Newscasters Take Hard Look At Their Business
A documentary on the state of television news today paints a withering portrait of an industry seduced by sensationalism and willing to sacrifice quality for the bottom line.
The eye-opening aspect of The History Channel’s “Embattled Witness” is its sources: some of the biggest names in the broadcast news business.
Listen to “Today’s” Katie Couric describe how she feels trying to sweet-talk a tabloid celebrity into an appearance on her show.
“Sometimes I’m thinking, ‘I want to hurl,”’ she said.
Or Lesley Stahl of CBS concede that she’s occasionally pressured to talk on the air about a story she hasn’t thoroughly reported. “It’s frightening,” she said.
Or veteran CBS newsman Morley Safer: “There is generally a lowering of standards about what we see on the air.”
The cranky journalists aren’t quite what producers had anticipated when they set out to prepare the final installment of the cable network’s six-part series on broadcast journalism, which airs Thursday at 8 p.m. EST.
The documentary traces how ratings-obsessed local news programs and new “tabloid” television shows like “A Current Affair” combined to change the way news has been covered by the network news divisions.

=-=-=-=-=

> _Your tasks_
[a] In the article about TV newscasters, what makes the documentary "Embattled Witness" eye-opening?
[b] From the newscasters article, echo everything from "Or veteran CBS" down to "8 p.m. EST.".
[c] Carry on the article about TV newscasters past its final sentence.
None of the rows is needed for this work.

> _Rows about finding items on screens_
=-=-=-=-=

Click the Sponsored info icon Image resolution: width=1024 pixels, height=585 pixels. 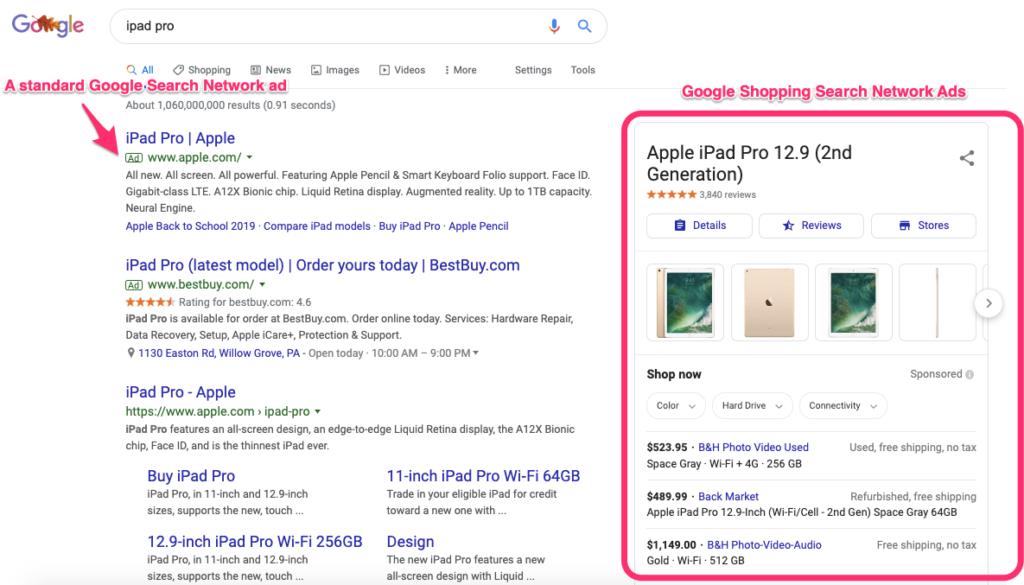[x=970, y=374]
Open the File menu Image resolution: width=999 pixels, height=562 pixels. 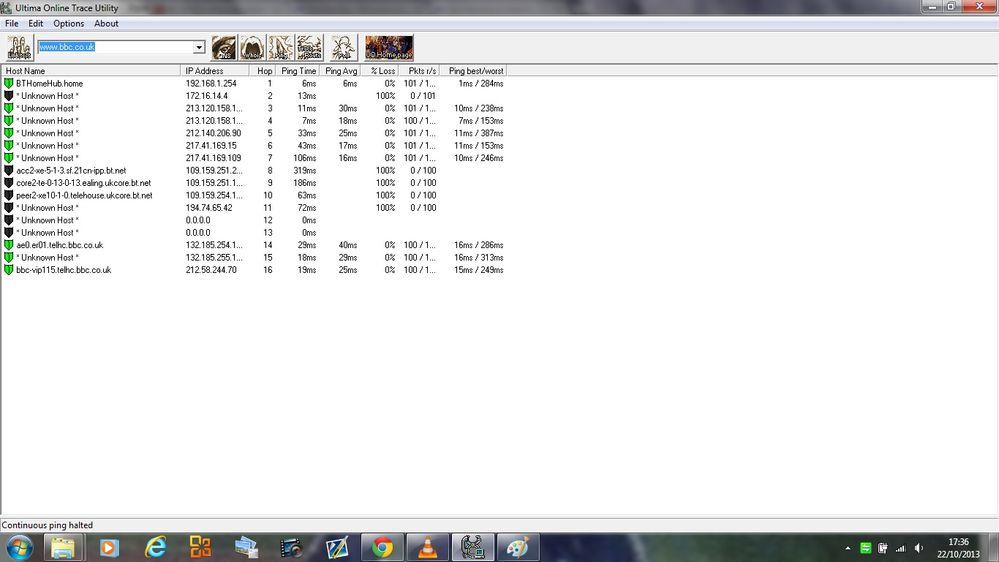(11, 24)
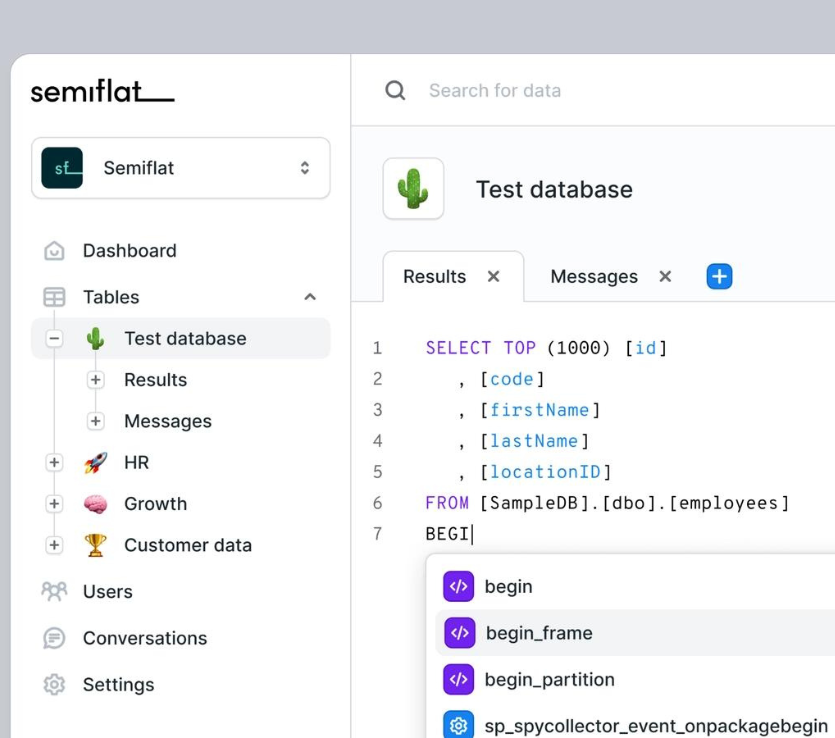Screen dimensions: 835x738
Task: Expand the Results tree node
Action: click(96, 380)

=-=-=-=-=

> _Expected responses_
[a] Its sources are eye-opening. They are some of the biggest names in broadcast news, such as Katie Couric, Lesley Stahl and Morley Safer, and they speak critically about their own business.

[b]
Or veteran CBS newsman Morley Safer: “There is generally a lowering of standards about what we see on the air.”
The cranky journalists aren’t quite what producers had anticipated when they set out to prepare the final installment of the cable network’s six-part series on broadcast journalism, which airs Thursday at 8 p.m. EST.

[c]
The traditions of journalism, the narrator grimly intones, are “under siege.”
Twenty years ago, the big networks would have ignored people like Tonya Harding, John Wayne Bobbitt, Joey Buttafuoco and Robert Chambers. Now they join in on the story.
Robin Dorian of “A Current Affair” said it struck her how the landscape had changed when she saw Connie Chung and Diane Sawyer chasing after Harding.
“Inside Edition’s” Deborah Norville, who used to host the “Today” show, offers a damning assessment.
“I am in the singularly unique position of having been at two major networks on their biggest shows, and now working in syndication,” Norville said. “I have ridden both ponies’ backs. And I can tell you there’s not that great a difference.”
Local news is depicted as so dependent on ratings that focus groups essentially decide what is covered. The result is a focus on more lurid tales - “If it bleeds, it leads,” is the credo - at the expense of topics that are more important but make for eye-glazing television.
These local stations “refuse to cover the news. They cover what I would call distractions,” NBC’s Tom Brokaw said. Government news isn’t covered unless there’s a scandal.
“It’s not about journalism,” he said. “It’s about filling up air time. They don’t make the investment in strong reporting.”
Hearing Brokaw talk may bemuse some viewers. His nightly news program has recently become No. 1 in the ratings with an approach that de-emphasizes government news in favor of longer lifestyle pieces. Some traditionalists dub it “news lite.”
“Embattled Witness” concludes on a hopeful note for the future, although the only evidence it seems to offer is the natural swing of a pendulum.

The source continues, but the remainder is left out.